Introducing SPEED-Bench: A Unified and Diverse Benchmark for Speculative Decoding
Blog post from HuggingFace
SPEED-Bench is introduced as a comprehensive benchmark designed to evaluate Speculative Decoding (SD) across diverse semantic domains and realistic serving regimes, using production-grade inference engines. SD is a technique that utilizes a lightweight draft model to speculate multiple future tokens, which a target model then verifies, significantly improving throughput while maintaining the target model's output distribution.

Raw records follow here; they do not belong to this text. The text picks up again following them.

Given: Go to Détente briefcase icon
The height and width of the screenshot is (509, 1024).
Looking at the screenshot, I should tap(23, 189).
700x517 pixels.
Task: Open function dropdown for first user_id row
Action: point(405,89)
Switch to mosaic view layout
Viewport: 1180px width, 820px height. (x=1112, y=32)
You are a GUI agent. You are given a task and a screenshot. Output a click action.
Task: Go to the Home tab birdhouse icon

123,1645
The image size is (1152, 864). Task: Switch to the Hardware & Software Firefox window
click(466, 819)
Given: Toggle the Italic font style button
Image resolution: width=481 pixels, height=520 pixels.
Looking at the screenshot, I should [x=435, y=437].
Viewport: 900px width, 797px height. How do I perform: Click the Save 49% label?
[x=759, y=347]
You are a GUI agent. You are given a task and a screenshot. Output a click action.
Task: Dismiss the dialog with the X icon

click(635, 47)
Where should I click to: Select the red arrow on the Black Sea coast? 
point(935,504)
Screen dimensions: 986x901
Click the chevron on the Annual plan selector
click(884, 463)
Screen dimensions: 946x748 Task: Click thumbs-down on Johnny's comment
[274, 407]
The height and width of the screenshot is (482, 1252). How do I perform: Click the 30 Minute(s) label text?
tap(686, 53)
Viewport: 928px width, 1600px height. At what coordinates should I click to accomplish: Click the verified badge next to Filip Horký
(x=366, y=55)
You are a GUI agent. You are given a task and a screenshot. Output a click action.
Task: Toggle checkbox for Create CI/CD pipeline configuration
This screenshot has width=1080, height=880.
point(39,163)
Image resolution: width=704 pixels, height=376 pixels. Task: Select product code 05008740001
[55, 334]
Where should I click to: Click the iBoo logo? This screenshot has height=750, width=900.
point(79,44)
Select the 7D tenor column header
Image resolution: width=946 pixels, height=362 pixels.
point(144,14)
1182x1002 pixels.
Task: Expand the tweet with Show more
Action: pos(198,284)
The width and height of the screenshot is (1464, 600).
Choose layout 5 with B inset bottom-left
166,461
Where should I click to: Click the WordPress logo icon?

SPEED-Bench addresses the shortcomings of existing benchmarks, which often lack semantic diversity and real-world relevance, by combining two purpose-built dataset splits: a Qualitative split optimized for semantic diversity to measure drafter accuracy, and a Throughput split constructed for evaluating system-level speedups across various input sequence lengths and high concurrency. The benchmark includes a unified measurement framework that ensures consistent evaluation across systems by handling tokenization externally and integrating with production engines like TensorRT-LLM and vLLM. SPEED-Bench reveals domain-dependent accuracy and speedups, highlights the effects of optimizations like vocabulary pruning, and corrects the inaccuracies in throughput measurements caused by using random tokens in benchmarks, ultimately aiming to establish a unified standard for evaluating SD in research and production settings.